The Algorithm of Life

It is little exaggeration to say that “everyone” is now discussing the imminent disruption to the social order, that in my particularly cosmopolitan slice of the quickly-growing and ever-changing State of Texas, the buzz of yesterday’s cyber conversation has spilled over into the fodder of coffee shops across Austin. Around here, the world is understood through memes, the social hierarchy is dictated silently by follower counts and equally irrelevant metrics, and the election may well be won and lost by the candidate with the best social media strategy (and it wouldn’t be the first time). There is an unspoken digital dictator that controls ‘IRL’ dynamics—aesthetics, esteem among certain social circles, name dropping when visiting cyberfamous hotspots in other hubs of hipness—and today, that quasi-democracy is being usurped and replaced by an oligarchy.

Instagram is implementing an algorithm to replace of its reverse-chronological democracy.

It was only a matter of time before parent company Facebook imparted its monetizing will on the longtime indie-cool photo sharing app. And now that day is upon us, to the chagrin and celebration of those who live life through the filtered images on their phone screens. “All we’re doing,” the company promises through a series of statements and PR campaigns, “is making sure that you don’t miss anything important when you don’t get a chance to check your feed for more than twenty minutes.” And what they really mean is, “All we’re doing is prioritizing the already-popular posts and accounts and giving brands an even bigger opportunity to buy their way to the top of the social ladder.”

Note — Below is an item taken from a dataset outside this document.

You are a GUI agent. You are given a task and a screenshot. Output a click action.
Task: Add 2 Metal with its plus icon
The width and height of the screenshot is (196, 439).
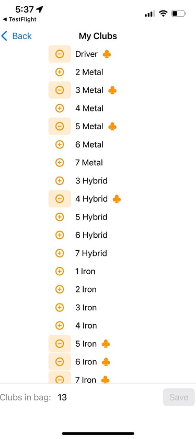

This in a world that already suffers from an excess of people buying their ways to the top of the social ladder.

I have grown exhausted in recent months by the ways in which this vocal minority culture has gained a death grip on things I know and love—first my city, then my sport, and now my friends. I arrived late enough to the smartphone and Instagram party to enjoy it for a little while, though every day I grow fatigued and unfollow more people and replace them with dog accounts (yes, Instagram accounts devoted to nothing but photos of adorable dogs taken by talented owners). Because the only cyber cure for digital despair is puppy pictures.

This seems a decidedly 21st Century problem, and it sort of is, but we’ve always been doomed to watch the things we treasure get changed and sold out in one way or another. Only now, the sellouts are accelerating in accordance with Moore’s Law, to the point that friends I’ve made through sport have abandoned me for people who participate in the sport by way of presenting a curated version of themselves online. Who value style over substance and perfectly posed faux-candid moments over authentic connection and conversation and participation in the thing that ostensibly brought them together. But loving taking pictures of something in order to create a certain image is quite different from loving the thing itself.  As if by presenting things as being a certain way, we can forget the way they really are.

There are, of course, great counter-arguments to this stark and cynical view of social media. I’ve presented some of them before, notably in my most popular blog post in recent memory, but I’m having an increasingly hard time believing any of those things as I watch these tropes repeat themselves ad nauseum as hashtags and poses become the aspirational property of an elite few and a bunch of uncomfortably bad imitators who never quite get there. The key ingredients of a successful aesthetic do not a successful participation make, but, as Kyle Chayka noted in this scintillating piece on the rise of the modern lifestyle magazine/brand, “The successful lifestyle [magazine] is a mirror that reflects the trends of our times back at us, only a little prettier, more polished, and less complicated.” This conversation has been had a hundred times in a thousand ways, and we always collectively agree that we won’t be fooled (again), but then we continue to be.